Supporters of Castle Rock said that if Gonzales wins “the expansion in both liability and litigation will have devastating consequences both for the public safety and for municipal governments throughout the nation.”

A decision is expected by July in Castle Rock v. Gonzales.

Also Monday, the high court declined to hear cases challenging President Bush’s “recess appointment” of William Pryor to the Atlanta-based 11th U.S. Circuit Court of Appeals last year.

While the Constitution gives presidents power to fill vacancies while Senate is in recess, there is debate over whether recess means a short intra-session break or only the Senate’s adjournment at the end of a year.

In the decision to not hear the case, the court said the justices might be interested in hearing the case when appeals in lower courts have ruled on the matter.

Thomas Goldstein, a Washington attorney representing Sen. Edward Kennedy, D-Mass., wrote that “unprecedented conception of the recess appointments power obviously vitiates the cardinal authority of the Senate to pass on the president’s nominees.”

The lawyer for the Bush administration, Paul Clement, argued that the authority for presidents to make recess appointments, including 12 Supreme Court justices, has been long-held procedure.

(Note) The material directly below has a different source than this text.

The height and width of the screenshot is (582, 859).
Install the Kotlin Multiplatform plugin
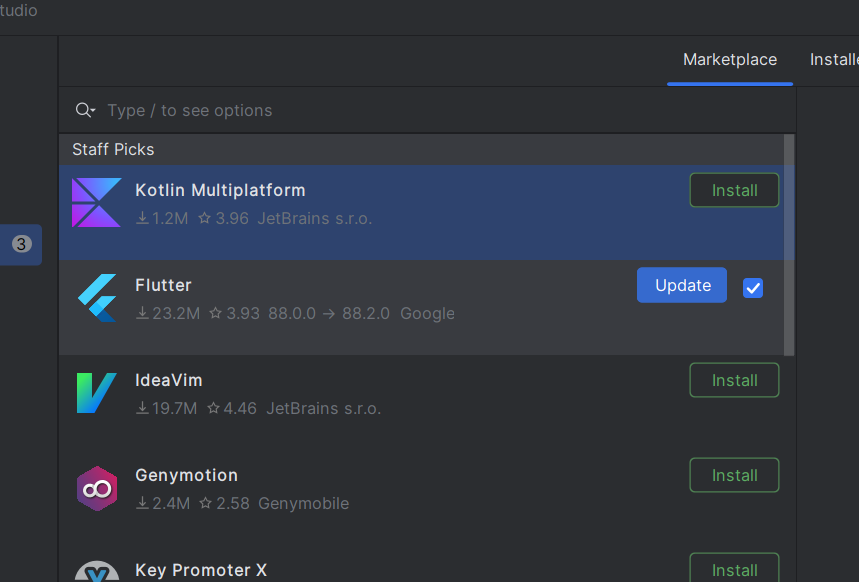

This contentious issue comes during a time when many speculate Chief Justice Rehnquist, 80, may step down at the end of the term, leading to the first opening on the bench since 1994.

Though the justice has not been in the courtroom since Oct. 18, he had worked for weeks reading transcripts of arguments, voting on decisions and heading private meetings of the justices.

Rehnquist has been chief justice since 1986 and a member of the Supreme Court since 1972.